Эх, не смотрели они американских боевиков! Ну, им же хуже. Сейчас покажу как берутся заложники.

Брею ногами траву, в резкой подсечке роняя подошедшего с нехорошими намерениями шестерку Седого Эгмунда. Рву с пояса нож, вскакиваю как ошпаренный и висну сзади на Минае, одной рукой хватая оба его уса как веревки и запрокидывая ему голову, другой приставляю к жирной шее лезвие ножа.

- Всем стоять! – объявляю громко. – Дернется кто – глотку ему вскрою, мне терять нечего.

Наметившееся было движения в стане врага замирает. Теперь я могу видеть, что с Эгмундом всего трое урманов и около десяти человек статью и вооружением пожиже. Сбитый мною с ног фраер ковыляет в сторонку.

- Голец, живой?! – кричу через плечо.

- Живые мы, батька! – доносится откуда-то приглушенно.

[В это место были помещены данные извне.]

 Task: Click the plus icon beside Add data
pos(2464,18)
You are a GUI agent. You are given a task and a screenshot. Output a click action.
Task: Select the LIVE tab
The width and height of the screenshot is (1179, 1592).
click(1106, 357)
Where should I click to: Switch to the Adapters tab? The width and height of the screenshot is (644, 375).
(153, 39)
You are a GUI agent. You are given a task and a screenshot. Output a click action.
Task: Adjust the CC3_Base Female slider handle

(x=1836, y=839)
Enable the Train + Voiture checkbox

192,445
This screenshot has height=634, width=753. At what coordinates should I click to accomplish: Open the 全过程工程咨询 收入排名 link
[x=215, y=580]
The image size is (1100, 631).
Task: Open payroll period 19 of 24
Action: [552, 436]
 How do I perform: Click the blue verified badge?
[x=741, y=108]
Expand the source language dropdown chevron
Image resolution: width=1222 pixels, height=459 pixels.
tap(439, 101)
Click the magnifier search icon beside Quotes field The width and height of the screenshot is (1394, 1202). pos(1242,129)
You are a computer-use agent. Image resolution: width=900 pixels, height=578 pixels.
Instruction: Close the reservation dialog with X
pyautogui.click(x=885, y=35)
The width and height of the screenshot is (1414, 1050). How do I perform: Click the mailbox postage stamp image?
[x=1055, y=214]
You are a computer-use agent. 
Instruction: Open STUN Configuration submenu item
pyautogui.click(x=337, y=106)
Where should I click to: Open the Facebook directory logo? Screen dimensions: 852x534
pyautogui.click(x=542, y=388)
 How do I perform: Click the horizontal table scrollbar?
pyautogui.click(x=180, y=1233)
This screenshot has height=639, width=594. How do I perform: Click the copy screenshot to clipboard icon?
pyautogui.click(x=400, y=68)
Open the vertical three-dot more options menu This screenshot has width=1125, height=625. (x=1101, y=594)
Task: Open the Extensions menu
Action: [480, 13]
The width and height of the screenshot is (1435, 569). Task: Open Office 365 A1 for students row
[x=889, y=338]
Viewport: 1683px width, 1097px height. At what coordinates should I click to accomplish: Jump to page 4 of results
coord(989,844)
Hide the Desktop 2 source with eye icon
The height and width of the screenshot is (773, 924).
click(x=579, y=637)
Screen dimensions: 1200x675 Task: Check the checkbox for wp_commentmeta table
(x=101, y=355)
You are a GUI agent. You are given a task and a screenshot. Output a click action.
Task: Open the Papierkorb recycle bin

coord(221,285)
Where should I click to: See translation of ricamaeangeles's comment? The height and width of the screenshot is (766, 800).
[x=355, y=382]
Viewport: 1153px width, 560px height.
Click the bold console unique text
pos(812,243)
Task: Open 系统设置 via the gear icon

Отлично – в сарае сидят. Теперь надо выпутываться из ситуации. В кино ведь по-разному бывает, охотник махом превращается в дичь, давешний заложник легко может стать хозяином положения. Поэтому хватку я не ослабеваю, кручу башкой как беркут, ловлю любое подозрительное телодвижение.

- Чего ты хочешь? – спрашивает Эгмунд спокойно.

- Отпусти всех, потом я отпущу Миная и разойдемся. Серебро можешь оставить себе.

С минуту он, как мне кажется, раздумывает, глядя себе под ноги.

Хорош, шкаф, ничего не скажешь. С таким схватись в спарринге даже без оружия укладывать вспотеешь. Интересно, почему он такой седой, ведь не старый еще? Привидение страшное увидел или витаминов в детстве не хватало?

Подумав, Эгмунд делает несколько шагов к группе выгнанных из дома людей. Его черная кольчуга каким-то мистическим образом поглощает свет масляного фонаря, кажется, что движется не человек, а огромная тень. Первым к Эгмунду стоит Родим, обнимающий плачущую у него на плече жену.